Local versions of depth are also studied Agostinelli, 2011.
Defining a depth for networks would mean the possibility to extend to graphs and complex networks these grounded descriptive and inference methods.

The problem with networks is that they do not come with a space, so before applying them the projected Tukey depth (PTD), a newly defined variation on the well-known halfspace Tukey depth, they need to be embedded in space. This can be achieved through a classical multidimensional scaling of a distance matrix. Two options are here available:

- $D_{sp}$, shortest path between pairs of nodes, or
- $D_t$ diffusion distance De Domenico PhysRevLett.118.168301, 2017, a metric defined as the probability of two random walkers starting from vertices $u, v$ respectively to meet somewhere in the network within the diffusion time $t$.

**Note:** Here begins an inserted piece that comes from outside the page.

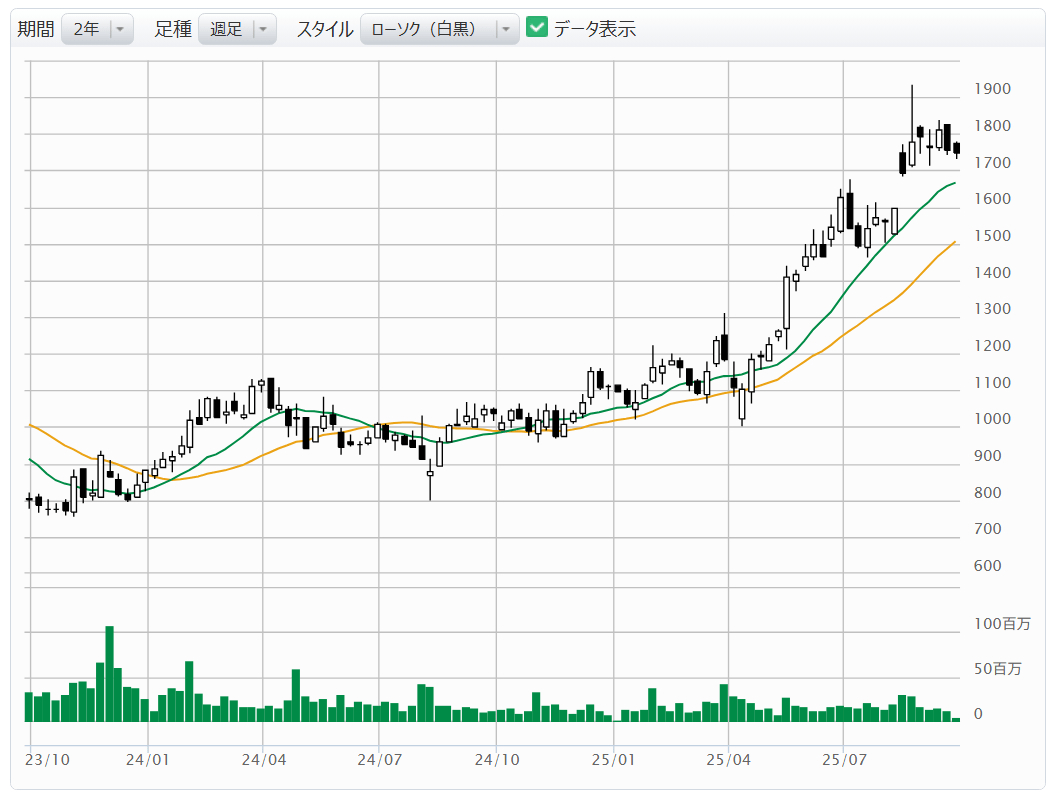Toggle the データ表示 checkbox
The width and height of the screenshot is (1054, 799).
(x=537, y=28)
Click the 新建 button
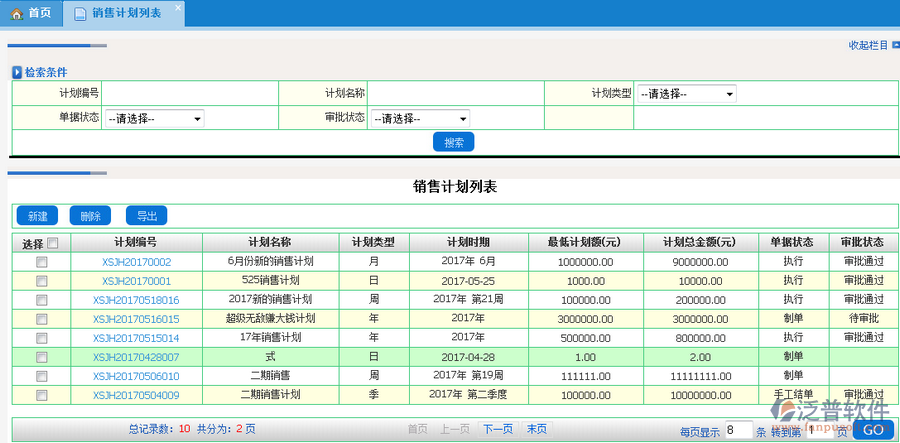This screenshot has width=900, height=443. click(37, 216)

The free parameters are $p$, the dimension of the embedding space and $t$, diffusion time in case diffusion maps embedding. If $p$ is very small most of the information contained in the data is lost and this results in a random centrality of nodes; whereas if $p$ is too large compared to the number $N$ of nodes the sample becomes excessively diluted in $\mathbb{R}^p$, so there is not enough information for significant inference and all vertices appear to have the same depth, with some negligible fluctuations. In between we observe a range of values for $p$ for which nodes depth ranking remains stable. This, together with evaluation of the statistical content of the reduced sample enables us to select a proper embedding dimension. As shown in Coifman, 2006, $t$ plays the role of scale parameter since computing $D_t(u, v)$ involves summing over all paths between $u$ and $v$ of length at most $t$. This was further shown in De Domenico, PhysRevLett.118.168301, 2017 by direct application on complex networks: small values uncover the micro-scale structures and increasing $t$ uncovers the macro-scale.